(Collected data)
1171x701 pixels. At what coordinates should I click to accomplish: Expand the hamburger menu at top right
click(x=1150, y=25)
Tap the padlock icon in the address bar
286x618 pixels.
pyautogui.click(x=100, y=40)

What this task involves :: Each record is to be transcribed exactly and in full.

Solution to this task ::
1171x701 pixels. At what coordinates should I click to accomplish: Expand the hamburger menu at top right
click(x=1150, y=25)
Tap the padlock icon in the address bar
286x618 pixels.
pyautogui.click(x=100, y=40)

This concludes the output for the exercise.